What I wanted for Christmas


Chestnuts not only roast, they can explode too…
The quagmire that is cleaning my father’s house kind of took the urgency away from reflecting on this year’s Christmas Day festivities. It also probably helped that nothing overly remarkable took place as we each fulfilled our Christmasly duties of unwrapping, thanking and eating to excess.
This was our first Christmas where we didn’t have a husky reliably sitting on the periphery, awash in crumpled wrapping paper and looking completely mystified as we tore into the mountain of presents. Also, my oldest sister was absent as she was on call in the town of Hingham, ready at a moment’s notice to rescue any budding Top Chef who might set their house on fire. Still, my sister was very much with us as her four year-old daughter and husband did a fine job of representing as little Dharma showed up sporting an “Obituary” death metal t-shirt.
“Dharma, what does that say on your shirt?”
“Slayer.”
“No honey, that’s an Obituary t-shirt.”
Also, and this is probably the most exciting bit, for the first (and probably last) time in history we got to watch something other than The Irish Tenors play on the fabulous flat screen television system that consumes the living room. It was an excellent bonus Christmas gift since visually Ray Allen is vastly superior to Ronan Tynan – no simplicity to scorn there. 
Dharma, my niece, gets the Nobel Prize for Honesty in terms of letting us know what she thought of her Christmas presents. Thinking that I could actually control the mayhem that is present dissemination, I volunteered to hand gifts out one at a time so that everyone could see and appreciate the thoughtfulness that went into a month’s worth of credit card charges.

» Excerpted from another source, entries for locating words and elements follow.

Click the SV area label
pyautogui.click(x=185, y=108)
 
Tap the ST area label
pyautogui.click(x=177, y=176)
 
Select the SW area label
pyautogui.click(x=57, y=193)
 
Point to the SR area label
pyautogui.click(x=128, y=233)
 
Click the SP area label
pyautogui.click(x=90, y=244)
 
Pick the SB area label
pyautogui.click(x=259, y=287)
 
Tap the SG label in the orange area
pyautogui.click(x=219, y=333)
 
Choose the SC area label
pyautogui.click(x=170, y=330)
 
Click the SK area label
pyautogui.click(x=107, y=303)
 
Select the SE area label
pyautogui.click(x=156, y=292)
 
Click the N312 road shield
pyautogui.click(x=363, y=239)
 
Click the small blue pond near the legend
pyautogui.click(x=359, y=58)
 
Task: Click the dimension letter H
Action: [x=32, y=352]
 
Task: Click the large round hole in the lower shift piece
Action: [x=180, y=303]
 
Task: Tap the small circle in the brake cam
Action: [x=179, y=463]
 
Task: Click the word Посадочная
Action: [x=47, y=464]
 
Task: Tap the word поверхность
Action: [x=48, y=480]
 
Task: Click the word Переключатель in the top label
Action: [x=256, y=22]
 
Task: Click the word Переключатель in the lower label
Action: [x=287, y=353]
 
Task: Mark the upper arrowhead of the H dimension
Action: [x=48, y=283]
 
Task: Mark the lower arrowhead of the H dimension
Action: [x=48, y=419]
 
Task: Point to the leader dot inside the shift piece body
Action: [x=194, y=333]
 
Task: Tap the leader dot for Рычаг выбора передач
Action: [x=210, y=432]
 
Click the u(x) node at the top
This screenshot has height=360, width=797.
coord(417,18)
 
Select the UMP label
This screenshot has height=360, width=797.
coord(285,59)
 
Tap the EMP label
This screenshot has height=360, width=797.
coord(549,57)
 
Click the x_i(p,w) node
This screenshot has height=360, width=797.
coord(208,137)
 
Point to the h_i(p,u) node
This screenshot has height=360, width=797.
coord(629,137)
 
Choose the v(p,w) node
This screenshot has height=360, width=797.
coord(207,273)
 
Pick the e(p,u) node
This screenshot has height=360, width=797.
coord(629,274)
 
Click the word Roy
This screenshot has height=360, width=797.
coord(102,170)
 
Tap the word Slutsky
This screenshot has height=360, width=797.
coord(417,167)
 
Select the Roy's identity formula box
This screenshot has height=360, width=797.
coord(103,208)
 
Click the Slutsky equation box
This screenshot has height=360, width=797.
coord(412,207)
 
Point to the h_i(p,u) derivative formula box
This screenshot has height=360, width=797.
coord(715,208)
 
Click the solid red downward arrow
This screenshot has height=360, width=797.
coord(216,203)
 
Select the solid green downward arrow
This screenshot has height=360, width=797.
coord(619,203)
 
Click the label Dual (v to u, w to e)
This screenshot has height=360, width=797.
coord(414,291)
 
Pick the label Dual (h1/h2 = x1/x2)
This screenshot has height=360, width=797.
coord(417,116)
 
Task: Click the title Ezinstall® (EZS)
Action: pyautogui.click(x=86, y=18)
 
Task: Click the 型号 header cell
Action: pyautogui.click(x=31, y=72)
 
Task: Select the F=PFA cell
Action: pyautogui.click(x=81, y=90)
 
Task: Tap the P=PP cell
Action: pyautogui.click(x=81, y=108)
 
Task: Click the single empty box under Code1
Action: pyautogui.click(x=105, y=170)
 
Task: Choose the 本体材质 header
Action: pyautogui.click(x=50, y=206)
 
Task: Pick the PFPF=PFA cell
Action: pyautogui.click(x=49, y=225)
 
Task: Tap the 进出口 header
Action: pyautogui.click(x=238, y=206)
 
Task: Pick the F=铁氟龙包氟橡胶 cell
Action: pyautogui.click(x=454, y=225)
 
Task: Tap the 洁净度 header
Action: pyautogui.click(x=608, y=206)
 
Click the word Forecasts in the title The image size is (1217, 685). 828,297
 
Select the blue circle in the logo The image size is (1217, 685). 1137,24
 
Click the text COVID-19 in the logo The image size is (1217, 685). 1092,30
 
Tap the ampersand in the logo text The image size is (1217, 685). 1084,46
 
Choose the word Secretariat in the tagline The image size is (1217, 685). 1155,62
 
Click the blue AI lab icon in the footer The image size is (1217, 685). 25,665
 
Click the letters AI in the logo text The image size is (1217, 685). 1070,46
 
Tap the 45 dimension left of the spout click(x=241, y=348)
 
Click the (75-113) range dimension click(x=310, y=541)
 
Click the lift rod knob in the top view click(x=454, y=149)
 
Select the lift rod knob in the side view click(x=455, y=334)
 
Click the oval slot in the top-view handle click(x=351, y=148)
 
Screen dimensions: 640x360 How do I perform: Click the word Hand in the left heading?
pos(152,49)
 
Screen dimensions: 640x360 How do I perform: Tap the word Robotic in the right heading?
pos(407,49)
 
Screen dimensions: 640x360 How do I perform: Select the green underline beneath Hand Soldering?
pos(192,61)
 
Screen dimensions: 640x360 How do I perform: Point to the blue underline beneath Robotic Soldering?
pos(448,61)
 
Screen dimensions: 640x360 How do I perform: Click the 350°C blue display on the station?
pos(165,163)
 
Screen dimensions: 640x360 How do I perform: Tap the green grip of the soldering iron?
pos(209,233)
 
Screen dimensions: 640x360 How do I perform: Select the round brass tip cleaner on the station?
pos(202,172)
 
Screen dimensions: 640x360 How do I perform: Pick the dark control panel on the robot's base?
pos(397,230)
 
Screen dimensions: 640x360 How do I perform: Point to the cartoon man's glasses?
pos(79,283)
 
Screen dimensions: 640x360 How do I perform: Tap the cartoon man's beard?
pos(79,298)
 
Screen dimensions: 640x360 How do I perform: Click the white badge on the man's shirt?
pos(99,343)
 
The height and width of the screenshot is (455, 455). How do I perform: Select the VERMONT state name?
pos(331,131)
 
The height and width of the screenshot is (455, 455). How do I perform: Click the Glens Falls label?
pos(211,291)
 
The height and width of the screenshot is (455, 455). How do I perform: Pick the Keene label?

As the first recipient of Christmas charity, Dharma opened the inaugural gift to a room of hushed family members by loudly proclaiming with disgust: “I didn’t want this!”  As a family that always insists on manners, we didn’t know how to respond to such candor. I looked around at the presents nearby, and I swear to God each one had a gift tag made out to Dharma. Maybe a different gift would evoke a better response, I thought, but alas, this was not meant to be. You can imagine how the cockles of our hearts were thoroughly doused in gasoline after she described her follow-on gift as “They’re just pencils!”  It quickly became comical after she opened the box to her third gift (from me), where the actual item was wrapped up in newspaper; she refused to see anything beyond the newsprint that was laid inside the box and told us “It’s just trash!”
And God bless us, every one, Dharma.
 She really is a cute kid, but just like all Hallinans, it takes time for her to warm up to a situation.
I don’t have kids, so I really can’t say much more on the subject, except that it was kinda funny. Besides, I personally got what I wanted for Christmas -namely, to be home with my family. On top of that I was served an excellent wine treeside that helped grease the gift dissemination skids, and I even got my very own wolf t-shirt. My mom put on a great spread of food and my father actually stayed at the turkey carving station long enough to cut more than a slab of bird for himself before heading to the table. 
The nicest thing about family gatherings and relations getting older? No one can be sent to his or her room for outlandish shenanigans or requests for tax advice; instead we are all stuck to cope with such theatrics in our own special ways.
As a goalie, I guess that you obey your body’s instincts.

Pass the wine, my dear brother-in-law.